| Extracted records |
((

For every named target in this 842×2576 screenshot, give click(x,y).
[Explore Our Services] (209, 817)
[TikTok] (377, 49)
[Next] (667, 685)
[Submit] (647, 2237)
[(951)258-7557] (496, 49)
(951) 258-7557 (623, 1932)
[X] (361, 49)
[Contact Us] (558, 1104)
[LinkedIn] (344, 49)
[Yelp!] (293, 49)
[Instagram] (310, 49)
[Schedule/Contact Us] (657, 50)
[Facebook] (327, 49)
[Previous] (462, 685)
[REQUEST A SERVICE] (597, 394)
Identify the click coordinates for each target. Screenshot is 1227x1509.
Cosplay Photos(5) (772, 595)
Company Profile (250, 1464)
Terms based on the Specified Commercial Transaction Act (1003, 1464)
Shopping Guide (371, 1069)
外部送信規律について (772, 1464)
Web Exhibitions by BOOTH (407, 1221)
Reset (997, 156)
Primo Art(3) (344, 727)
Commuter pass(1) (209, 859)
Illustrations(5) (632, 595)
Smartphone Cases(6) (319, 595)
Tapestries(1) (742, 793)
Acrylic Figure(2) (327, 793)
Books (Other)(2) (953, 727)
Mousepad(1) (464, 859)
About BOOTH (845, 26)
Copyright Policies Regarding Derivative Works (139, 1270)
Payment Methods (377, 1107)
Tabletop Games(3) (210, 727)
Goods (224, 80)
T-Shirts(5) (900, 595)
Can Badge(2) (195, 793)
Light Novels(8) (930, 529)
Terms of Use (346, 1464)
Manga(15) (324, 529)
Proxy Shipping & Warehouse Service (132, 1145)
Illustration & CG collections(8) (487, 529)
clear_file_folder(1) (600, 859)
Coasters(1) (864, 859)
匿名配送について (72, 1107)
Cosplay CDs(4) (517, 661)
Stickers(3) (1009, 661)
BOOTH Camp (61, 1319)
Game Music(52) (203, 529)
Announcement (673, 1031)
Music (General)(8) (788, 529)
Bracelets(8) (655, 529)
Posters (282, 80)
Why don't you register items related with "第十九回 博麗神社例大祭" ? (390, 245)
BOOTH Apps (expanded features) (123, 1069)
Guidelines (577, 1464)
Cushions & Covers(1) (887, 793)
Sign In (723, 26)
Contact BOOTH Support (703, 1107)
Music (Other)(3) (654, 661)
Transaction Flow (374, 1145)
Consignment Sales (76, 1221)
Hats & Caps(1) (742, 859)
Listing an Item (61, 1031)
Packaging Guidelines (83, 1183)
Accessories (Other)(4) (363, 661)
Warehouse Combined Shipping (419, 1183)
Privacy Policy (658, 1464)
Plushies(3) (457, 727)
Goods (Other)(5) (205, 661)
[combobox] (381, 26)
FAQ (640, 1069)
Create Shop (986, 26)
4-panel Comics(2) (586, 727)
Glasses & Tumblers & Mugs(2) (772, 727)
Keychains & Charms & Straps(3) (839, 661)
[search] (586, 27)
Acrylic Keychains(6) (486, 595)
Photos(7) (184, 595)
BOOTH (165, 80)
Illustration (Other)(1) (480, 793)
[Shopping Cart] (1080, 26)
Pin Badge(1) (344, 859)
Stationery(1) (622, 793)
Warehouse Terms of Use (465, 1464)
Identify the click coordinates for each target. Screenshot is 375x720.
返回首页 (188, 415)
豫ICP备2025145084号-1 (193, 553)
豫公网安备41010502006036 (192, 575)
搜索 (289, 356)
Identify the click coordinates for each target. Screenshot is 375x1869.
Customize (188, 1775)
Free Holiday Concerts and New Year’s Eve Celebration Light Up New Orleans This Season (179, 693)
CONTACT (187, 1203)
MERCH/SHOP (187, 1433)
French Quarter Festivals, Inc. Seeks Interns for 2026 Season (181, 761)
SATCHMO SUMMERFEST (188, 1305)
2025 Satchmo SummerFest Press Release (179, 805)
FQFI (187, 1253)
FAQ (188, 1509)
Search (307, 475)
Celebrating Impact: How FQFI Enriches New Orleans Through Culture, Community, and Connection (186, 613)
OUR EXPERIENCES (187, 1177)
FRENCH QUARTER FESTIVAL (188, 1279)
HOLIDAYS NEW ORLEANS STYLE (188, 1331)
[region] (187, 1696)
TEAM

))

Find each line in the material above that contains the word "Acrylic" and copy those lines.

| Written answer |
Acrylic Figure(2) (327, 793)
Acrylic Keychains(6) (486, 595)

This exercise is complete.